European officials are deeply skeptical about possibilities of early success as they and top-ranking U.S. trade officials prepare for a new round of talks to thrash out a serious conflict over how to dispose of their burgeoning farm surpluses.
Two senior European Community officials, External Affairs Commissioner Wilhelm Haferkamp and his colleague in charge of agriculture, Poul Dalsager, are in Washington to open talks Thursday.
"It's a disaster scenario for both sides if we begin trying to grab each other's markets, let alone take steps to cut back trade with each other," a community official said. "On that basis alone we think cooler heads will prevail, but it does not look good right now."
"We cannot expect to have our farmers compete in world markets with one hand tied behind their back," explains a U.S. diplomat here. "The Europeans have been getting away with what I can only call institutionalized robbery."
In the last two decades, the Americans and Europeans have often clashed as fierce commercial rivals, accusing each other of unfair practices that affected billions of dollars in trade for products as diverse as steel, cheese and corn glutten.
But the current dispute threatens to spin out of control and degenerate into a self-defeating trade war, for, unlike previous conflicts over specific products, it goes right to the heart of the distinct agriculture policies pursued on both continents.
To keep prices stable and protect their farm communities from the vagaries of markets and weather, the U.S. and European governments have bought up surpluses.
As the United States and European Community accumulated vast stocks of butter, grain and meat, pressures have grown to find ways to get rid of the surpluses. To encourage buyers to take such enormous quantities off their hands, the Europeans offered heavy subsidies and sold farm goods abroad at prices far below what their own consumers would pay.

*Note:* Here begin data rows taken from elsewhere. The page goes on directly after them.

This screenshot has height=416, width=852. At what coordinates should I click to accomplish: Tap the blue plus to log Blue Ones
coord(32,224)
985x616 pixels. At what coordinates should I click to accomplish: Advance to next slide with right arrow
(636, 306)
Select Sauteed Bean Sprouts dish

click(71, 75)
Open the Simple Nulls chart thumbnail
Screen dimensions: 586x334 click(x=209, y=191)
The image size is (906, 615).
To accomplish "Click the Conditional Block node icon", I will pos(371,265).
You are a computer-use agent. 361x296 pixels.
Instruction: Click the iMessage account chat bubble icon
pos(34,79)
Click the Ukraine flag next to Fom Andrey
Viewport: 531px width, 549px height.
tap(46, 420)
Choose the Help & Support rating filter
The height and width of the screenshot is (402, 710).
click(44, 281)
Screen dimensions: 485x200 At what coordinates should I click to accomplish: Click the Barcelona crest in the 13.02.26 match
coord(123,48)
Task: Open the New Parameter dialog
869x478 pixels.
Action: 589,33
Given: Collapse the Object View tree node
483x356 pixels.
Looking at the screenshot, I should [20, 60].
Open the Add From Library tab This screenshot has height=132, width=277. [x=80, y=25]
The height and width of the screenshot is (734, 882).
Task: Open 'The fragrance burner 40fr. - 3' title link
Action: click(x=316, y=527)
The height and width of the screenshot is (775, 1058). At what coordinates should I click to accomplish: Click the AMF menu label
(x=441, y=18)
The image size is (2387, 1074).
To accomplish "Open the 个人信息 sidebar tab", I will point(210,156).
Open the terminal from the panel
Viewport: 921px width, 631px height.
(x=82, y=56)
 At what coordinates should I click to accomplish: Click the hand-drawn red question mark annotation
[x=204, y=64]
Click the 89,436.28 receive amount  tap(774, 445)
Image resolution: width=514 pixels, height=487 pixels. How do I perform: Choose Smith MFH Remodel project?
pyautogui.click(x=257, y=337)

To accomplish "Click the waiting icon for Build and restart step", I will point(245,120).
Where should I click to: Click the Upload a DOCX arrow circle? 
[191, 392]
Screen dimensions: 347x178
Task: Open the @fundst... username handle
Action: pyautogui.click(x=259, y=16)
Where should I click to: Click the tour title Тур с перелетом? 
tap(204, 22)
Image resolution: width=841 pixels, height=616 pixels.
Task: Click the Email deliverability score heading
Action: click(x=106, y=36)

As American farmers have suffered through the worst recession since the 1930s, the Reagan administration has been pressed to fight back with its own subsidies rather than let butter and grain surpluses pile higher in storage warehouses at a cost to the taxpayer of some $6 billion a year.
The first serious shot in the subsidy war was fired in January, when the United States sold one million tons of wheat flour to Egypt at a price $25 a ton below the world market price.
The Europeans, especially the French, cried foul and accused the United States of stealing their traditional market. They demanded compensation of $30 million, which they claim was the loss incurred by the European Community in the Egyptian wheat deal.
"We felt this was only the thin end of the wedge," a community spokesman said. "We feared that the U.S. would soon try to conclude a massive butter deal while going after our other markets in the Mediterranean area."
The butter contract has been held in abeyance, chiefly because the Egyptians are flirting with the Europeans for an even cheaper arrangement.
But U.S. Trade Representative Bill Brock and Agriculture Secretary John Block have vowed that, unless the Europeans back down on the subsidies, the United States is prepared to fund cut-rate farm trade deals that would appeal to many of Europe's key customers abroad.
In the process, the prices of butter and wheat would become severely depressed and conceivably could drive Europe's common agriculture policy into bankruptcy if the cost of subsidies skyrocketed.
French Foreign Minister Claude Cheysson called the impact of the U.S. wheat deal with Egypt "mind boggling," and other officials have hinted that the French are prepared to start challenging the United States in its traditional markets of the Far East, including China.
Cheysson predicted that the trade squabble with the United States would worsen until the United States eliminates its vast surplus stocks over the coming months.
The United States claims it is only trying to persuade the Europeans to inject more free market medicine into their farm policies, or, if they refuse to do so, simply play by the same rules regarding surplus sales abroad.
Any full-blown trade war, however, would have serious consequences for American farmers, since the European Community remains one of the prime markets for soybean and other U.S. grain exports.